11/20 Journal Entry #1(P1-P15)

At the very beginning of the story, I know that Scrooge's partner, Marley, had been dead for 7 years. Scrooge was a stingy businessman, he spent all his life earning money, or, I should say, exploiting money. It was Christmas time, his cousin asked him to have dinner with his family, he refused because he thought that a man as poor as his cousin had no right to celebrate anything. Two portly men from the charity asked him to donate some money for the poor people, he refused, and he said that it was none of his business. His only clerk asked for a day off on Christmas day, he chewed it over and over, then he finally agreed, but he required the clerk to come earlier the next day. Although Scrooge wasn't poor, he lived in a small, dark room and lent all the other rooms out as offices. In one word, Scrooge hated anything that would let him spend money. But something strange happened one night-he saw his knocker changed into his dead partner's face, what was that, anyway?

Why did Scrooge see Marley's face? I don't think it was because he missed him too much. I can just say that maybe Marley's ghost came back to visit him, on a frosty winter night. They both hated Christmas, so I think it was scarcely possible that he was there to wish Scrooge a merry Christmas. As my opinion, Scrooge was nothing but a miserable and greedy businessman. He was a very cold person, I think, and he never showed his laughter to the others. What did the ghost of Marley want to tell his unpleasant partner that night? I hope he would tell him to be a nicer person and teach him that it was always good to help the others.

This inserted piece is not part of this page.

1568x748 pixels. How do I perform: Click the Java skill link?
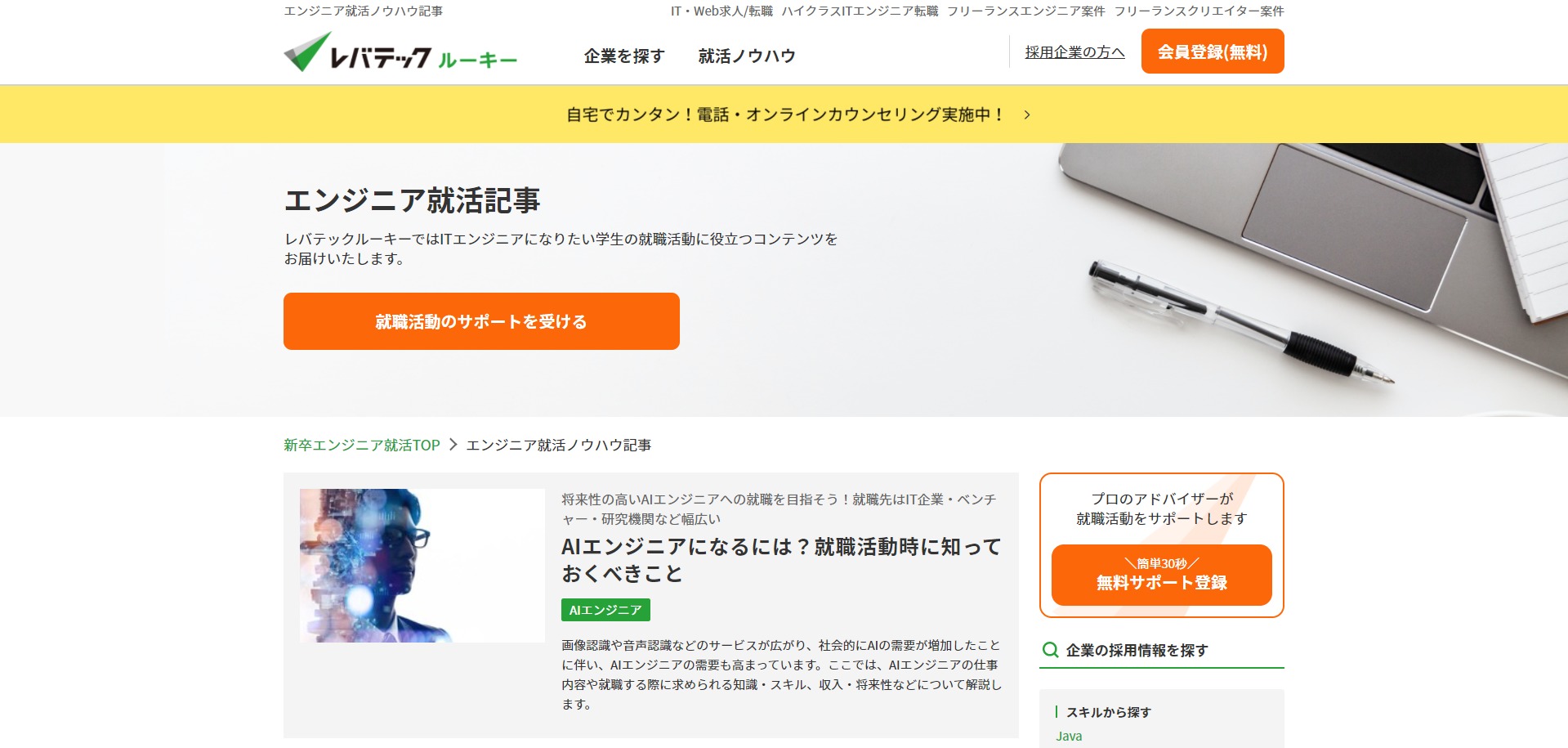(1069, 736)
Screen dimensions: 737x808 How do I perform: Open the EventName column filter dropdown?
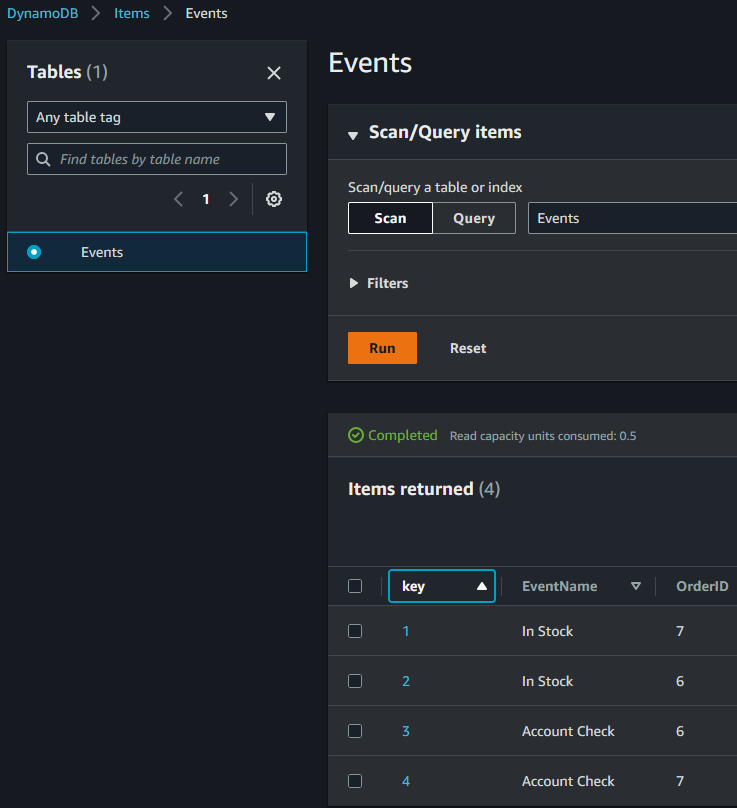click(637, 586)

11/23 Journal Entry #2 (P15-P29)

Marley's ghost appeared right in front of Scrooge. Although he saw the ghost with his own eyes, he still refused to believe it at first. But as soon as the ghost started to talk, he put his whole attention on its speech. In his speech, he mentioned his sin when he was alive and the punishment after he died. Marley's ghost showed Scrooge the heavy, uncomfortable chain he was wearing and told him that this chain was made by himself in his life; it was made up by his greed and stinginess. But Scrooge argued that these were the most important things to be a "good" businessman, just like himself. Then Marley's ghost told him what was the real term of "business", it was not only money, but also love and help. Later, when Marley's ghost was leaving with the other phantoms, he asked Scrooge to wait for three spirits-the only way that might be able to save him from being punished like Marley.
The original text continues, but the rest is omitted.